### [Pagina]
//Crimine in Messico: un’analisi empirica

Crimine in Messico: un’analisi empirica

Qual è il miglior mezzo per combattere la criminalità? Numerose discipline hanno formulato teorie a questo proposito, dalla psicologia alla sociologia, dalla giurisprudenza alla neonata scienza della criminologia. Anche gli economisti, da tempo, discutono intorno a questa tematica. Partendo dal modello del criminale razionale ideato dal premio Nobel Gary Becker, si è aperto un lungo filone di discussione su quali siano i principali fattori che spingono l’individuo ad infrangere la legge, confronto nel quale le diverse teorie vengono sempre supportate da evidenza empirica. Dalla letteratura economica emergono due correnti principali: una che focalizza l’attenzione sulle variabili legate alla punizione attesa dall’individuo in procinto di commettere un crimine, ovvero probabilità di arresto e condanna e severità della pena prevista, considerandole le migliori misure di deterrenza adottabili dalle autorità pubbliche; l’altra invece più attenta a fattori socioeconomici come l’educazione ricevuta, le opportunità sul mercato del lavoro, la disuguaglianza e le caratteristiche del territorio dove l’individuo vive, che influenzano la scelta in modo più indiretto, ma non necessariamente meno efficace.

### [Consegna]
Secondo la pagina sul crimine in Messico, chi ha ideato il modello del criminale razionale? Ci si basi unicamente sul testo della pagina.

### [Dati estratti]

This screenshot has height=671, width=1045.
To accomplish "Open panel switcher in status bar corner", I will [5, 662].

* * *

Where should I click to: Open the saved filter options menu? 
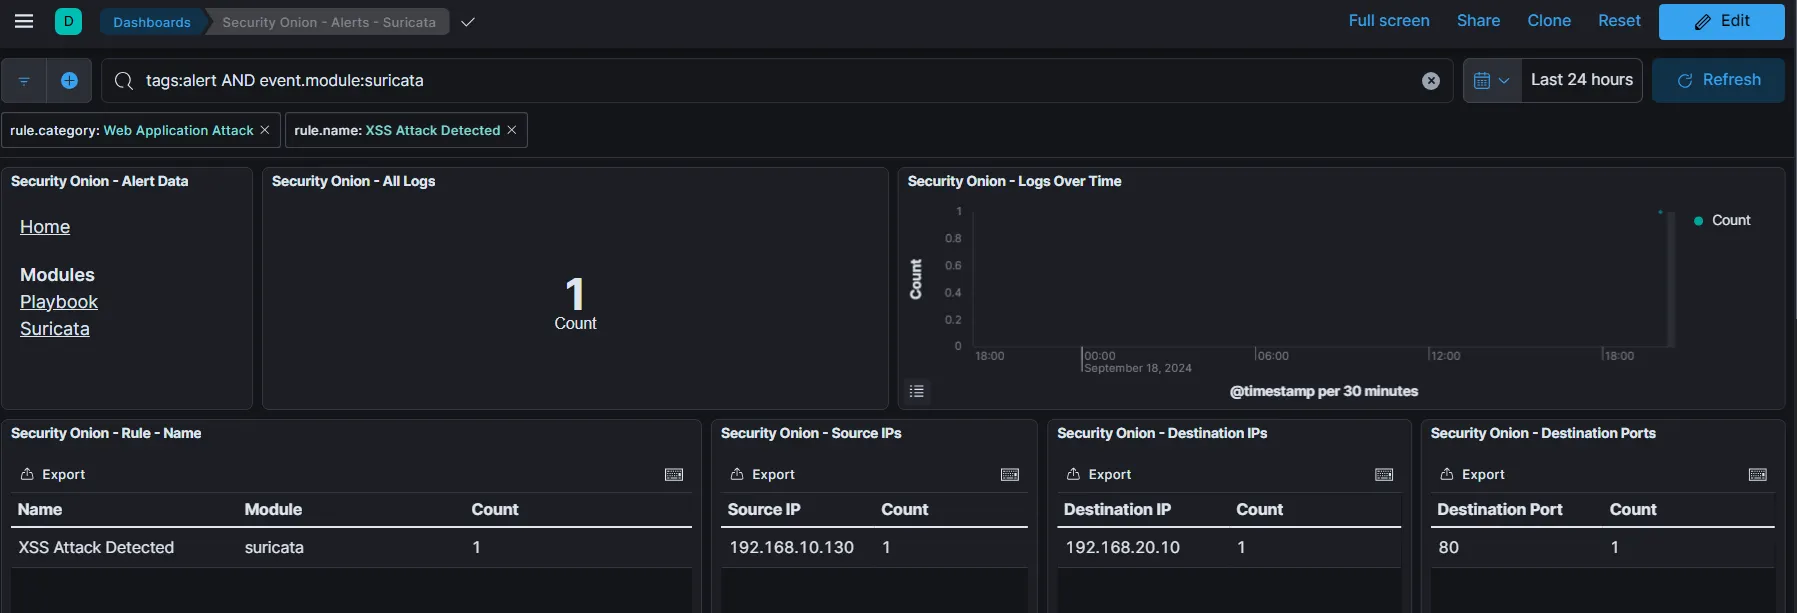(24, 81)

### [Esercizio svolto]
Lo ha ideato il premio Nobel Gary Becker.